Dès son premier mariage, en 1893, avec Thadée Nathanson, directeur de la Revue Blanche, Misia a pu mesurer son ascendant d’égérie sur les créateurs familiers de son salon parisien. Régentant une cour de peintres que sa beauté sensuelle subjugue, elle joue la coquette en se refusant. Elle a fasciné, inspiré et soutenu des artistes tels que Renoir, Valloton, Toulouse-Lautrec, Bonnard,.... C’est Vuillard, timide et très amoureux d’elle, qui en a le plus souffert de son rejet. Nombreux sont les peintres qui la prirent pour modèles, ainsi fut-elle certainement le femme la plus « portraiturée » de son temps.

Édouard Vuillard, Misia dans un bois, Paris, collection Anisabelle Berès-Montanari
© RMN (musée d’Orsay) / Patrice Schmidt


Sa personnalité et son charme irrésistible ont conquis aussi bien des peintres que des écrivains comme Mallarmé, Cocteau, Reverdy ou Paul Morand auxquels elle inspira des personnages littéraires. Elle-même pianiste de talent, - Liszt a encouragé ses dons et elle fut l’élève de Gabriel Fauré – Misia s’entoure aussi de musiciens. Ravel, Poulenc, Satie, Stravinsky furent ses amis et elle aida généreusement Diaghilev pour les Ballets Russes. Mais sa plus fidèle amie fut certainement Coco Chanel qui lui resta fidèle jusqu’à sa mort. Son influence et sa prodigalité furent telles, pour le développement des arts, qu’elle était devenue une vraie « magicienne » qui « fait et défait » les artistes.
Son second mariage, avec un magnat de la presse, Alfred Edwards, la rendit richissime, ce qui lui permit cette générosité, enfin elle se maria, après douze ans de vie commune, avec José Maria Sert, peintre catalan reconnu. Mais restée seule, après son troisième divorce, elle erra chaque hiver à Venise à demi aveugle, adonnée à la drogue, avant de s’éteindre à Paris avec, seulement, Coco Chanel auprès d’elle.

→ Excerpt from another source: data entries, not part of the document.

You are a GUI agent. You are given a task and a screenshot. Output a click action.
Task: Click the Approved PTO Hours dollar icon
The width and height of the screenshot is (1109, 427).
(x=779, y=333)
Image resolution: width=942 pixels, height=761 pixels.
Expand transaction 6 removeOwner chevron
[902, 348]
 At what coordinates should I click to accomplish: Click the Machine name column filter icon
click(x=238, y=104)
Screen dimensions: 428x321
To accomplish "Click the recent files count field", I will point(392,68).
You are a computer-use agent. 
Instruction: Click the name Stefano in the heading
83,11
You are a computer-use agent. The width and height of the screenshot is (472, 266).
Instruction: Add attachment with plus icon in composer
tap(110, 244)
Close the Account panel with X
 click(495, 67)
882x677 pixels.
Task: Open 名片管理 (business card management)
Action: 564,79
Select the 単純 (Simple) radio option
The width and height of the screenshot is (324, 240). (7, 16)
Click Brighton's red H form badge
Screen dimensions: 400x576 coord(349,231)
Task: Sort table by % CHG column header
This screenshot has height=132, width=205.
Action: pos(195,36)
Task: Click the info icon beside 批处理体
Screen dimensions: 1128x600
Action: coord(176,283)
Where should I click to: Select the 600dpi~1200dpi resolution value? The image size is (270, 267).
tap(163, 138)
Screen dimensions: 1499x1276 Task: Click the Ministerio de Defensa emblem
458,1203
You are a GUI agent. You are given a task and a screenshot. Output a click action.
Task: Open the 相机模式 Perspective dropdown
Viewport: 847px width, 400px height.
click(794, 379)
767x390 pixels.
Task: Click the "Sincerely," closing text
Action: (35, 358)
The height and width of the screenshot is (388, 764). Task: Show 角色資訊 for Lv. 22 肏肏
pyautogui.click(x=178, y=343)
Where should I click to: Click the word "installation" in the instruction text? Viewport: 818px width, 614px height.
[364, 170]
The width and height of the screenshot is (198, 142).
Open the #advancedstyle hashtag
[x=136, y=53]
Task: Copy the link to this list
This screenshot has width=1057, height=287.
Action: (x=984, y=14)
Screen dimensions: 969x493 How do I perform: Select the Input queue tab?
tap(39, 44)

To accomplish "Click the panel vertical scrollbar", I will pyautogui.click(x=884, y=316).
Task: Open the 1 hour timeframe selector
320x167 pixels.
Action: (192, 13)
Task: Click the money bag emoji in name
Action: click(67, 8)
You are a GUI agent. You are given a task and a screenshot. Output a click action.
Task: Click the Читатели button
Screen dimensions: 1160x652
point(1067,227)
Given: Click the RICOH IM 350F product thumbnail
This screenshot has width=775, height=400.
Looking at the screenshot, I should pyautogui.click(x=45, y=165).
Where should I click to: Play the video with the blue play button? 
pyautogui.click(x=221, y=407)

C’est à travers des correspondances, des photographies et de magnifiques peintures, que l’exposition du musée Bonnard retrace sa vie de femme d’influence. Une partie est consacrée au cercle de la Revue Blanche, et une autre met l’accent sur la Belle Epoque et les nombreux d’artistes qui l’entouraient. Depuis un siècle, Misia fait rêver par les portraits et les partitions uniques qu’elle inspira aux peintres, écrivains et musiciens de son époque. « Reine de Paris », certes, mais sans doute aussi, au moins un temps, « reine du Cannet ».